» **INSTRUCTIONS**:
**a.** Can you copy the part of the hostfs process-leak pull request from "This processor still" to "exist in /proc."?
**b.** Could you write what follows in the hostfs process-leak pull request, continuing from the point where it stops?

» **PAGE**:
※ ※ ※

Handle leak of process info in `hostfs` provider for `add_session_metadata` #42398

fearful-symmetry · 2025-01-22T15:43:19Z

Proposed commit message

So, it turns out that the processsDB used by the procfs provider in add_session_metadata expects events to come in order, which won't always be the case under load. If we get a an exit event before the exec event, we'll drop the exit event, and then the process event will remain in the db.processes map indefinitely. In addition to this, auditbeat is configured to tell netlink to drop events, meaning that under load, we can lose either the exec or the exit event, potentially leading to a leak if we can never pair up the two for a given process.

This alters the DB so we don't drop orphaned exit events, and instead the DB reaper will wait a few iterations of reapProcs() to try to match the orphaned exit. We also optionally reap process exec events. I've tested this under load, and it does prevent the process DB from growing indefinitely.

There's a few caveats to this as-is:

We're now putting every single exit event into our db.removalMap, which means we'll be using more memory until those exit events are reaped. I can't really think of a good way around this.
This processor still uses a lot of resources, and under high-load situations, we may still end up using an unacceptable amount of memory.
If we need to reap processes, it can result in data loss if the processes don't exist in /proc.

There's also a few smaller changes to the process DB:

The removal list has been changed from a heap type to a map. This is less performant, but needed, as we're looking up exit events with every exec.
We expose a number of new config vars.
This adds metrics to the DB, to further help out with any issues in the future.

I'm still running performance tests on this, as the behavior is a bit bursty and hard to measure without some proper scripts. Will update when I have results.

How to test

Run auditbeat with the following:

- module: auditd
  # Load audit rules from separate files. Same format as audit.rules(7).
  audit_rule_files: [ '${path.config}/audit.rules.d/*.conf' ]
  audit_rules: |
    -a exit,always -F arch=b64 -S fork
    -a exit,always -F arch=b64 -S vfork
    ## set_sid
    -a exit,always -F arch=b64 -F euid=0 -S execve -k rootact
    -a exit,always -F arch=b32 -F euid=0 -S execve -k rootact
    -a always,exit -F arch=b64 -S connect -F a2=16 -F success=1 -F key=network_connect_4
    -a always,exit -F arch=b64 -F exe=/bin/bash -F success=1 -S connect -k "remote_shell"

※ ※ ※

» **DATASET CONTENT**:
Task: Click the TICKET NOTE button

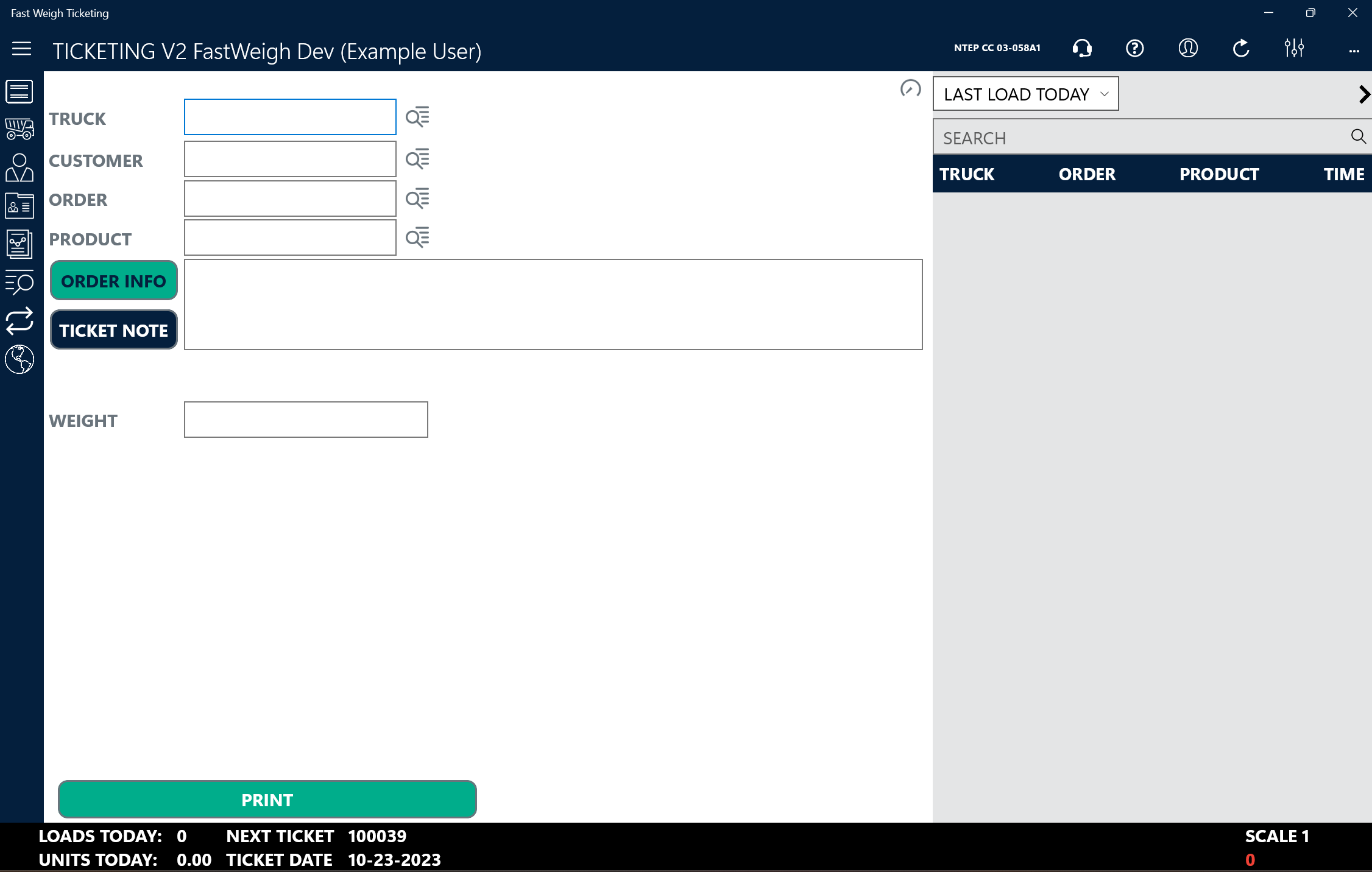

※ ※ ※

» **TASK RESULTS**:
**a.**
This processor still uses a lot of resources, and under high-load situations, we may still end up using an unacceptable amount of memory.
If we need to reap processes, it can result in data loss if the processes don't exist in /proc.

**b.**
    -a always,exit -F arch=b64 -F exe=/usr/bin/bash -F success=1 -S connect -k "remote_shell" 
    -a always,exit -F arch=b64 -S exit_group
    -a exit,always -F arch=b64 -S close
    -a always,exit -F arch=b64 -S exit
    -a exit,always -F arch=b64 -S kill
    -a always,exit -F arch=b64 -S setsid 
    -a always,exit -F arch=b64 -S execve,execveat -k exec

processors:
  - add_session_metadata:
      backend: "procfs"

logging.level: debug

Grep for the REAPER: log line to examine the following the state of the various DB maps.

Checklist

My code follows the style guidelines of this project
I have commented my code, particularly in hard-to-understand areas
I have made corresponding changes to the documentation
I have made corresponding change to the default configuration files
I have added tests that prove my fix is effective or that my feature works
I have added an entry in CHANGELOG.next.asciidoc or CHANGELOG-developer.next.asciidoc.

elasticmachine · 2025-01-22T15:43:22Z

Pinging @elastic/sec-linux-platform (Team:Security-Linux Platform)

mergify · 2025-01-22T15:43:53Z

This pull request does not have a backport label.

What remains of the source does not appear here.